UNABLE TO GET IDLE TO RUN
Terry Reedy
tjreedy at udel.edu
Sun Nov 1 19:07:38 EST 2015
On 11/1/2015 11:17 AM, Laura Creighton wrote:
> In a message of Mon, 02 Nov 2015 01:27:23 +1100, "Steven D'Aprano" writes
> a reply to Michael Overtoon:
He was actually responding to my proposal to warn about duplicating
stdlib names when saving-as.
>> Users are inclined to ignore alerts, dialogs and error messages, and
>> applications try very, very hard to reinforce that tendency.
>
> http://ux.stackexchange.com/questions/4518/should-alert-boxes-be-avoided-at-any-cost
I read this and at least some of the concerns do not apply.
* IDLE does not spam users with alerts. And I may move some of the rare
ones to a new 'log' window. The only one I see with any regularity is
'Save work before close?' and that I appreciate.

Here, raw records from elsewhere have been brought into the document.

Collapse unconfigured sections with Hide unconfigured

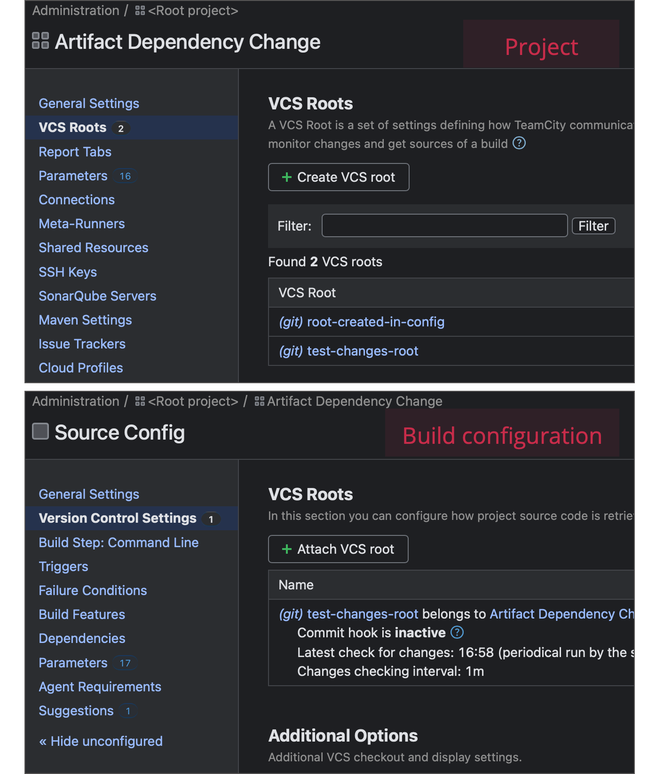tap(100, 741)
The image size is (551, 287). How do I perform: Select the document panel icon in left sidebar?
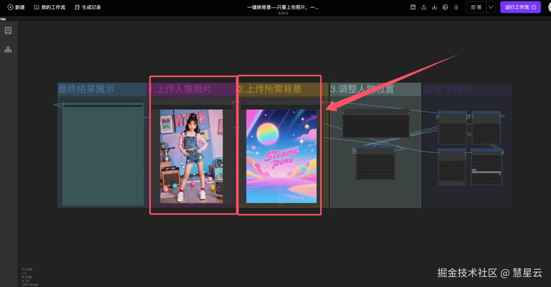(x=8, y=30)
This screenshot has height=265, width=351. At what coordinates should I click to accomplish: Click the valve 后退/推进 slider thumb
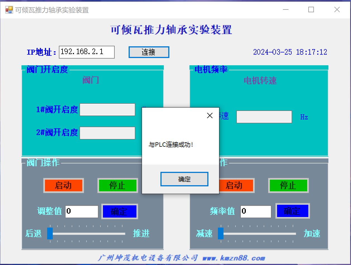pos(50,233)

* 'Save-as' is not part of the regular workflow. It is done once per
file. Experienced users who know to avoid stdlib names will not see the
messages unless they accidentally duplicate one -- which is possible
because there are now so many. I personally would like being warned.
* The target of the message is naive beginners who have not read any
docs and who may not yet even know about the stdlib and imports. The
*need* the info and may not be so jaded about alert messages.

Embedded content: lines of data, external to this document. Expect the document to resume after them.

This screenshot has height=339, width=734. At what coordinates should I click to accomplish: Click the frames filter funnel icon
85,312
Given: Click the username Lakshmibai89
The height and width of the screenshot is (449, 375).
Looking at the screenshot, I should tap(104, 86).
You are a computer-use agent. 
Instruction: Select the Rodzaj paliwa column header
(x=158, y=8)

One person suggested something I thought about: make the 'right thing'
box bigger than the 'dangerous thing' box.
>> Good to see that IDLE is going to continue that fine old tradition of
>> degrading usability for the sake of a quick and easy non-solution to a
>> problem.
Doing nothing is also a non-solution.
> I have a professional carreer based on saying 'do not blather useless
> error/warning messages' at people. I am pretty much always on your
> side of the argument. But, here we are, first time in 22 years, and
> I am here arguing in _favour_ of a warning message. :)
Knowing that you are not a fan of such things makes your request stronger.
> I very much want to convince Michael that my warning will be
> sufficient,
If the message works half the time, I would consider it successful.
> thus preventing people from writing out strings.py is unnecessary.
I will not absolutely prevent duplicate names unless Guido says to do so.